(Saved data entries)
::::

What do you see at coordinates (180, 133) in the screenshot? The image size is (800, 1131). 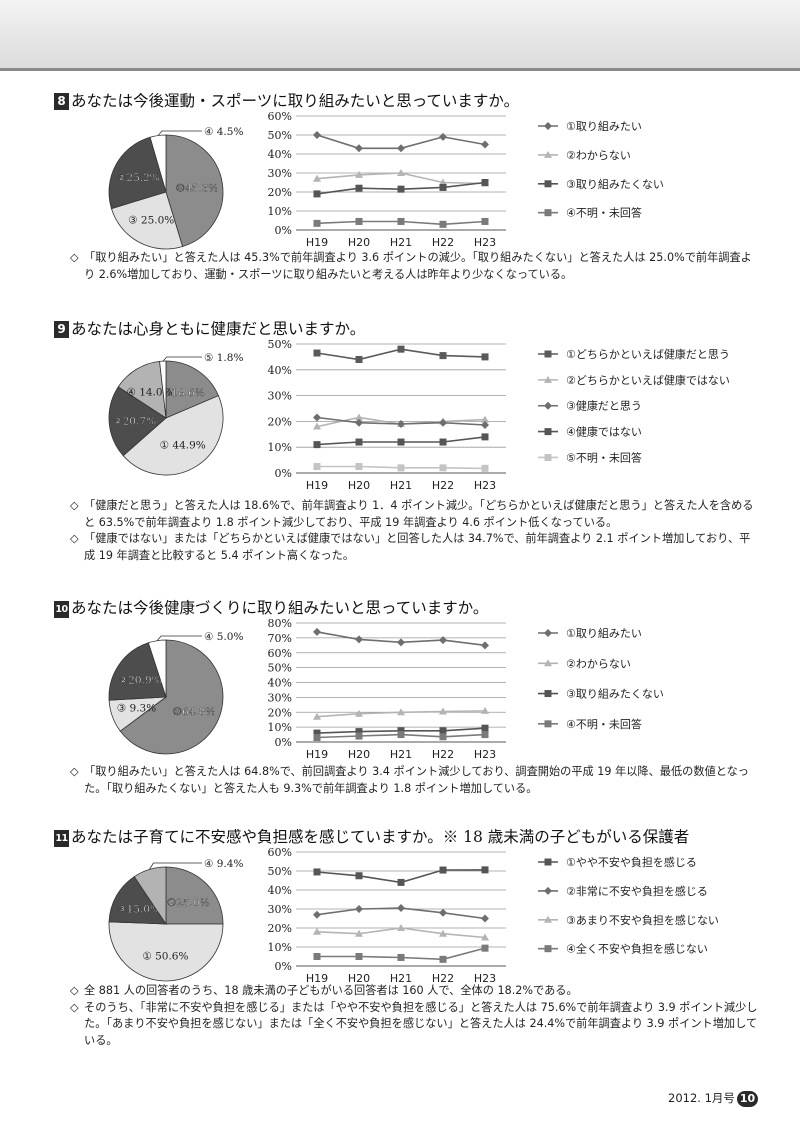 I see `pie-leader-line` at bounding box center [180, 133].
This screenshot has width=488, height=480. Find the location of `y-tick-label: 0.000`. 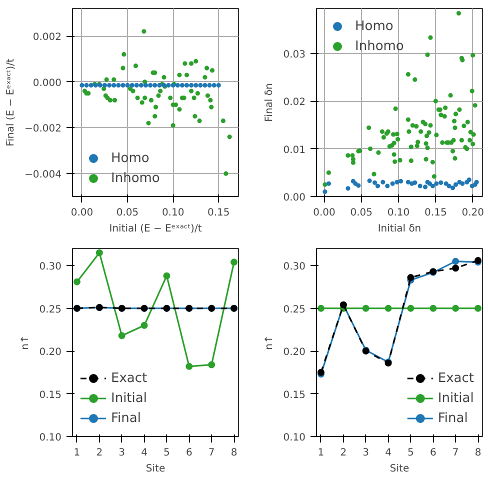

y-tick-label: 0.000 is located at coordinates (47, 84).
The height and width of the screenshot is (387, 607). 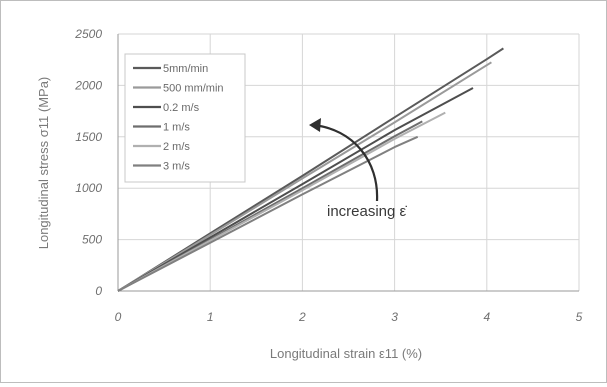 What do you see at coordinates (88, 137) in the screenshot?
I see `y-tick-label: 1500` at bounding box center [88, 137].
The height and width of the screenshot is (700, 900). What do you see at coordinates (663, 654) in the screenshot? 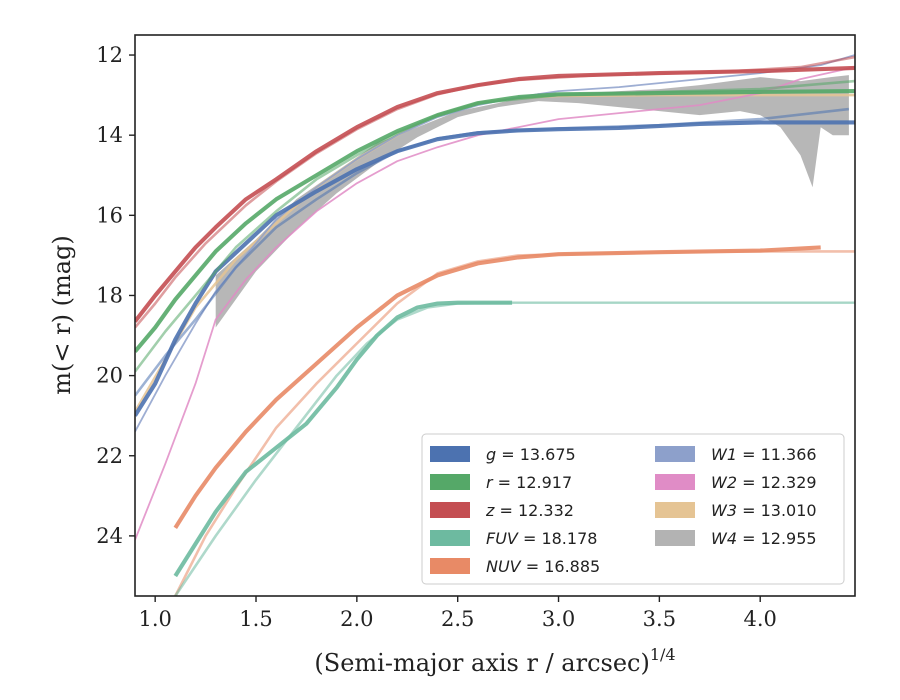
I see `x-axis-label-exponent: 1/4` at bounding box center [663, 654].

::::

Please rewrite the lines starting at the one containing "The height and width of the screenshot is (700, 900)." and ending at the close of the data as a JSON list of strings, one string per line, with blank lines skipped. Leave the pictures out of the answer.

● **ANSWER TO THE EXERCISE**:
[
  "The height and width of the screenshot is (700, 900). What do you see at coordinates (663, 654) in the screenshot? ",
  "I see `x-axis-label-exponent: 1/4` at bounding box center [663, 654]."
]